### [Excerpted records]
* * * * * * * * *
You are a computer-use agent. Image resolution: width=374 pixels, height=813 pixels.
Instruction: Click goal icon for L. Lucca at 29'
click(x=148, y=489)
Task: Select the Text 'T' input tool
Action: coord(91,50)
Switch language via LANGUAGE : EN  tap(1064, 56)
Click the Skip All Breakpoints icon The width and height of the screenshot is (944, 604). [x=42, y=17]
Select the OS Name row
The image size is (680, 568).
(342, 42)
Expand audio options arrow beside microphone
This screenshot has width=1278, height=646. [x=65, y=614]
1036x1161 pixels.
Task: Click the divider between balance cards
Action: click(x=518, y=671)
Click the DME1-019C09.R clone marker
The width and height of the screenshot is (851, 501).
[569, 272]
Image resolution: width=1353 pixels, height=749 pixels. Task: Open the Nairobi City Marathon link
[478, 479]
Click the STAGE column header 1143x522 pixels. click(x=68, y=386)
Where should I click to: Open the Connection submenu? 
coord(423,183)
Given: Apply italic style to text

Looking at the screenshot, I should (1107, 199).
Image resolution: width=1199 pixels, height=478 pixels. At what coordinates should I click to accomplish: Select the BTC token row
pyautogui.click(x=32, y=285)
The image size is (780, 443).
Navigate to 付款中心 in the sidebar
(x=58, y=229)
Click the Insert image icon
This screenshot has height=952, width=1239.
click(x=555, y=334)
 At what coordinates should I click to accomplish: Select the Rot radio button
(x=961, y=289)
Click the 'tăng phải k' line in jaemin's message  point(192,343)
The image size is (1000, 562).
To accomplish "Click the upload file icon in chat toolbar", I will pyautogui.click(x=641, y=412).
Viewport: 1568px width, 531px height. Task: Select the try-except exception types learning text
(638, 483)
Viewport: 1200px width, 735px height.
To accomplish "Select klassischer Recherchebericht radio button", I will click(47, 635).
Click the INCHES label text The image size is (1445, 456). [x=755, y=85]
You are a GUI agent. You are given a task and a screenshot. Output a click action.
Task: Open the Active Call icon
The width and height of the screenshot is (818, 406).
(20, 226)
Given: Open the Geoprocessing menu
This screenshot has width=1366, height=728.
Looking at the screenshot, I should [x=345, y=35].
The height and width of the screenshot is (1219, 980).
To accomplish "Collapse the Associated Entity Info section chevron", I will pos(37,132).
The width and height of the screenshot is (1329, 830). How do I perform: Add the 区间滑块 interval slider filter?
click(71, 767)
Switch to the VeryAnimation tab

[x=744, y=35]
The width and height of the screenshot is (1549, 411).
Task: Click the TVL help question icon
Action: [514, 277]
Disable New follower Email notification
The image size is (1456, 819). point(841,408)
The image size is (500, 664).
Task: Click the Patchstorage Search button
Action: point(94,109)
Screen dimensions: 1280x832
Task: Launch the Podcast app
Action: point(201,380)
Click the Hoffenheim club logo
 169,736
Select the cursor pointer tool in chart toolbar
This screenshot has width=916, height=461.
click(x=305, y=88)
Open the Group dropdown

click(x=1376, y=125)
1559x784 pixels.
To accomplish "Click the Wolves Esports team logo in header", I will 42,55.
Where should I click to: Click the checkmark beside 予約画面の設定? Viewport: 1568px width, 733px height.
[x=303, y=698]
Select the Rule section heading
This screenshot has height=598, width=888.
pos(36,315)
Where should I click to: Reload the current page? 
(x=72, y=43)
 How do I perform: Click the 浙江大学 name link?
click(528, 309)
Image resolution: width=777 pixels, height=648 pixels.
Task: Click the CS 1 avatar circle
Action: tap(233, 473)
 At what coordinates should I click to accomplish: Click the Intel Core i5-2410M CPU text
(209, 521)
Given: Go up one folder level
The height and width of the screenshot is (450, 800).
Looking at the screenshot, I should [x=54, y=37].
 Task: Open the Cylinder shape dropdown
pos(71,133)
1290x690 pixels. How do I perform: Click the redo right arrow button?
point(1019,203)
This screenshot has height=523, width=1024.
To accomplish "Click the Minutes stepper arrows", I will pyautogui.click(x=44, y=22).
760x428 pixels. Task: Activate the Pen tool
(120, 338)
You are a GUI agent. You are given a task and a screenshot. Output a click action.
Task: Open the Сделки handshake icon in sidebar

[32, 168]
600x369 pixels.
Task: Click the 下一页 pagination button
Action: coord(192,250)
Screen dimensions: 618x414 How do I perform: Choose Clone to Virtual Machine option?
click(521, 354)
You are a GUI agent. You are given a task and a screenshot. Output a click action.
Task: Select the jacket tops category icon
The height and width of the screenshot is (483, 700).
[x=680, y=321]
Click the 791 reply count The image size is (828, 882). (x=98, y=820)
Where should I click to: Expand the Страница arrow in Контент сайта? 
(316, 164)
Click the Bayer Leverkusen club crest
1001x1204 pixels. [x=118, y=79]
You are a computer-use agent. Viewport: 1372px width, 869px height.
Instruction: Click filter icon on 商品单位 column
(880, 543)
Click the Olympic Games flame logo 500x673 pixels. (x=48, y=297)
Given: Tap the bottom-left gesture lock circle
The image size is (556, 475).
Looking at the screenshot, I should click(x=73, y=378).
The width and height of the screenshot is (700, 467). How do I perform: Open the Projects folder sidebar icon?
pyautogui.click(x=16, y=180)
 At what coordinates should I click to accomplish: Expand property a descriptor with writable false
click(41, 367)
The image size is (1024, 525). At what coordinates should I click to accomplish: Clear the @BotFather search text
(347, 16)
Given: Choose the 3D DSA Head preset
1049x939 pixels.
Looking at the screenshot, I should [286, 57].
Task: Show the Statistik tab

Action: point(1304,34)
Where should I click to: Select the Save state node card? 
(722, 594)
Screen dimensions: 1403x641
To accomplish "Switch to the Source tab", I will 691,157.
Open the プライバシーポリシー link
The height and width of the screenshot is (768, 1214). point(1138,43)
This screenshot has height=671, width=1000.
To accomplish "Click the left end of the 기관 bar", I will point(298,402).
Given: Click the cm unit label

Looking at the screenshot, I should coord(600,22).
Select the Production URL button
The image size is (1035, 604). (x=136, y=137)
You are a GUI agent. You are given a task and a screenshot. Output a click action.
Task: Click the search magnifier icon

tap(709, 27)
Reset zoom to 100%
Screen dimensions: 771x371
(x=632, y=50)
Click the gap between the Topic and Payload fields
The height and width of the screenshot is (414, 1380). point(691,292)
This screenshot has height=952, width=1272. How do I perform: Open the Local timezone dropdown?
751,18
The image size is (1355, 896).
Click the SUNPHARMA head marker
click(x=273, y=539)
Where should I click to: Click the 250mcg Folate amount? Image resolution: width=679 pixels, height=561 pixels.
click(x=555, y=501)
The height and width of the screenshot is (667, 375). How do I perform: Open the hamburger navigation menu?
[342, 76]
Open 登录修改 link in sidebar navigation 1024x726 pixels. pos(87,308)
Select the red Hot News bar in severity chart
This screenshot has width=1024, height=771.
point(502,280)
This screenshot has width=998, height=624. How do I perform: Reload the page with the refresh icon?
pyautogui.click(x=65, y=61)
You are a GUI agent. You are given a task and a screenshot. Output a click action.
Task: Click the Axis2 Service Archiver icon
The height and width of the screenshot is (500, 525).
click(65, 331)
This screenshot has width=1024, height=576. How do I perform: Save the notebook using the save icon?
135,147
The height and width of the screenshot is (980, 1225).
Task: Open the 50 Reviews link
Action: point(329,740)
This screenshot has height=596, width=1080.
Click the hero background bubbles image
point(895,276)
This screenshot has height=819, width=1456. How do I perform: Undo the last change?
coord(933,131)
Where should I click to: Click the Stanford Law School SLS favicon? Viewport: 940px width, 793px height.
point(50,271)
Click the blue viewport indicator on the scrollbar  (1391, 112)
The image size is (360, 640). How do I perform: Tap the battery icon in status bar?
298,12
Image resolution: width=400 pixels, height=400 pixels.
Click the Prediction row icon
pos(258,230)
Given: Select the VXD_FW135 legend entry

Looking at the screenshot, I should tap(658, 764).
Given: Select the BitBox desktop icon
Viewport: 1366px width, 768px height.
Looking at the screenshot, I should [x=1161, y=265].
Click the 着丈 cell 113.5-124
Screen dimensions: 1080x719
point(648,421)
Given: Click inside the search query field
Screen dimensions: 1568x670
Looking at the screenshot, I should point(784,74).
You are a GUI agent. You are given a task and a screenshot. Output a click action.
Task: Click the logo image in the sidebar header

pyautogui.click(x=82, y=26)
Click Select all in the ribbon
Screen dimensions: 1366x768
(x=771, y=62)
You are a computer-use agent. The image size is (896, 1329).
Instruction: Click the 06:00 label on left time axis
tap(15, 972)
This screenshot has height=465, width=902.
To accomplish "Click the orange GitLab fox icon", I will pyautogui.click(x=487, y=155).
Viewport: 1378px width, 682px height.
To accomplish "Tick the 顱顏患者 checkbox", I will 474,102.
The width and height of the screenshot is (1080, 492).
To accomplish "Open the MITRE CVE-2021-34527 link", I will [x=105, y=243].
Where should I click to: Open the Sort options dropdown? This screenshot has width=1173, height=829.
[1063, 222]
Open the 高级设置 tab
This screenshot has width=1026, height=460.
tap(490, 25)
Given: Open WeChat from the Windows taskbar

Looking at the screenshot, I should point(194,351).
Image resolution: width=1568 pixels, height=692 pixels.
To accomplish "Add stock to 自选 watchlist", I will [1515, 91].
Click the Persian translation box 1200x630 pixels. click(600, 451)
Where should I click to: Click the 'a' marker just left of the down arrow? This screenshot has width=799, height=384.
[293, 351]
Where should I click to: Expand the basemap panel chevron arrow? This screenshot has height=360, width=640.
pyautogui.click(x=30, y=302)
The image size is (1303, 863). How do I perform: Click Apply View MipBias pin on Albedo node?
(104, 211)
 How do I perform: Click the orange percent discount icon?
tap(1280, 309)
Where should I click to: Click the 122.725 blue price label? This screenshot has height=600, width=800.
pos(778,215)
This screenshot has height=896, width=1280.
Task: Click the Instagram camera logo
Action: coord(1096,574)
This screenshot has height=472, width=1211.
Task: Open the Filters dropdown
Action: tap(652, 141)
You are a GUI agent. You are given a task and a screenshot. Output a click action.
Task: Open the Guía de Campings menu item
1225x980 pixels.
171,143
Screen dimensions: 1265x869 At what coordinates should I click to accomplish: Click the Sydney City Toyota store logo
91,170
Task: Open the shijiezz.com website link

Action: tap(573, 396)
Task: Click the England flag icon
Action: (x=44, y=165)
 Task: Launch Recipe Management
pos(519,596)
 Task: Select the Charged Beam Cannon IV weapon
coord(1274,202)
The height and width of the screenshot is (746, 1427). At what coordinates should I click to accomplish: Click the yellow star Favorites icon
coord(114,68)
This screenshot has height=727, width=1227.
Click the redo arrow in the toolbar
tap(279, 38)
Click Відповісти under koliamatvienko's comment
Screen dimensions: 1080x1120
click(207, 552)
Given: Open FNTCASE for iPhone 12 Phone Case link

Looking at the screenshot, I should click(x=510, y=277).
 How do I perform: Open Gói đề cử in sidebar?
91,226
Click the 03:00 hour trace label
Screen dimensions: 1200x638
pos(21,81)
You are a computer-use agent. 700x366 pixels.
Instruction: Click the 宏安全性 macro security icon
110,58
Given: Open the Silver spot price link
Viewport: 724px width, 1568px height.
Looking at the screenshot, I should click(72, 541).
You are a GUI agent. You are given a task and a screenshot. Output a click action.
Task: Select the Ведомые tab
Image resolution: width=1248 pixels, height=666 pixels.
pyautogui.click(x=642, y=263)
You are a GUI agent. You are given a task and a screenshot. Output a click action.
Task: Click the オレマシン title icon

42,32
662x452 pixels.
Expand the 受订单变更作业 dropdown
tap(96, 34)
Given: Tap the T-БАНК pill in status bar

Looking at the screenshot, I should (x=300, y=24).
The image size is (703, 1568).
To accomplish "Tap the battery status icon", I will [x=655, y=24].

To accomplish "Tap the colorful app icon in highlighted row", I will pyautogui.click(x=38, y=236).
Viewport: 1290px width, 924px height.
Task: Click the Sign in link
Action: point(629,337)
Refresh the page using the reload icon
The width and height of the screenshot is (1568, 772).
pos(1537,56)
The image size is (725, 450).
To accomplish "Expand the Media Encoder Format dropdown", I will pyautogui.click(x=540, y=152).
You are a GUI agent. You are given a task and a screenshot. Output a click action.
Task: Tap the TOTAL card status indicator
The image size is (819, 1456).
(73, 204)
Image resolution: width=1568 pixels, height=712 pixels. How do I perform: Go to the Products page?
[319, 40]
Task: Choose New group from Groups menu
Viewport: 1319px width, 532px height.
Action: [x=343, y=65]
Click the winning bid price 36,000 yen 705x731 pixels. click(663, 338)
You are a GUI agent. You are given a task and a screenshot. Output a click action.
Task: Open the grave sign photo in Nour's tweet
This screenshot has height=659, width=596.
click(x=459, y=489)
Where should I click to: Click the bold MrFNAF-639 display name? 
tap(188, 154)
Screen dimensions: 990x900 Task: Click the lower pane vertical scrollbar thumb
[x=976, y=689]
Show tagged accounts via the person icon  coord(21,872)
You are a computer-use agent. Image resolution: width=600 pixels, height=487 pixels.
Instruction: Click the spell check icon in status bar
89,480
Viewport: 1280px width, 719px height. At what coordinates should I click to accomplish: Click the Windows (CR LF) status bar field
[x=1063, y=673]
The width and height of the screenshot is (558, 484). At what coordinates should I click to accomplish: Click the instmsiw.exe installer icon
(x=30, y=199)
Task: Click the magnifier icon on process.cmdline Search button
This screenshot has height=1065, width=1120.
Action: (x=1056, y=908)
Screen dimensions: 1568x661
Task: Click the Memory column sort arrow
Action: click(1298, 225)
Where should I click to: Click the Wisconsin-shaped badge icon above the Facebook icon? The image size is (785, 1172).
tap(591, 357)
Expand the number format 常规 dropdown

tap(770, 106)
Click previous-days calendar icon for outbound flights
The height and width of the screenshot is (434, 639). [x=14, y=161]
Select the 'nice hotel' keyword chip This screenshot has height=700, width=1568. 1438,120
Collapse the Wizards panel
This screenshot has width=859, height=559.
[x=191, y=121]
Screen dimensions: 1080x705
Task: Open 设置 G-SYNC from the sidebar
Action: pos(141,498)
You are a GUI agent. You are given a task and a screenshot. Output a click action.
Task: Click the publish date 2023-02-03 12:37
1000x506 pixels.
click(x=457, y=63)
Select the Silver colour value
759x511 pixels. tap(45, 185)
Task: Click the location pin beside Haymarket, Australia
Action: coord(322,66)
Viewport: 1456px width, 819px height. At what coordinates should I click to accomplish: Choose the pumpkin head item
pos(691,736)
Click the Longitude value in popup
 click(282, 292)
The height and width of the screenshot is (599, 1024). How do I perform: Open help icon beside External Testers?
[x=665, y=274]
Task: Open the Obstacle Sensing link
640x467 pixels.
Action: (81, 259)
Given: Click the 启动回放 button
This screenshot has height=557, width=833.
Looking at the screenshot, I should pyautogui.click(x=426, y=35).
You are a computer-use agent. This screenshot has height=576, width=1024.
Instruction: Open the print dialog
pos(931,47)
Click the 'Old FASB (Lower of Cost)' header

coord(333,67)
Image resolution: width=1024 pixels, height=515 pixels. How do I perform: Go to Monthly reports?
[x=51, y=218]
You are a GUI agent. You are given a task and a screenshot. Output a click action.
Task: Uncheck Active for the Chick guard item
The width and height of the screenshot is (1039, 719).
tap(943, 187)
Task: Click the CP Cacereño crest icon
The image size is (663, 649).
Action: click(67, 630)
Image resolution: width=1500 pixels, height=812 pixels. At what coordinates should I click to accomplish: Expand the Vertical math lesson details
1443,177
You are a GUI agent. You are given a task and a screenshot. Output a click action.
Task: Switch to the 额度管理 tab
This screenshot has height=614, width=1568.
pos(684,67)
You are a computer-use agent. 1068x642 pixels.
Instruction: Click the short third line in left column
* * * * * * * * *
### [Exercise brief]
Beginning with the top line of the data above, output every line exactly until the one that contains "Switch language via", and include that one too.

### [Task result]
You are a computer-use agent. Image resolution: width=374 pixels, height=813 pixels.
Instruction: Click goal icon for L. Lucca at 29'
click(x=148, y=489)
Task: Select the Text 'T' input tool
Action: coord(91,50)
Switch language via LANGUAGE : EN  tap(1064, 56)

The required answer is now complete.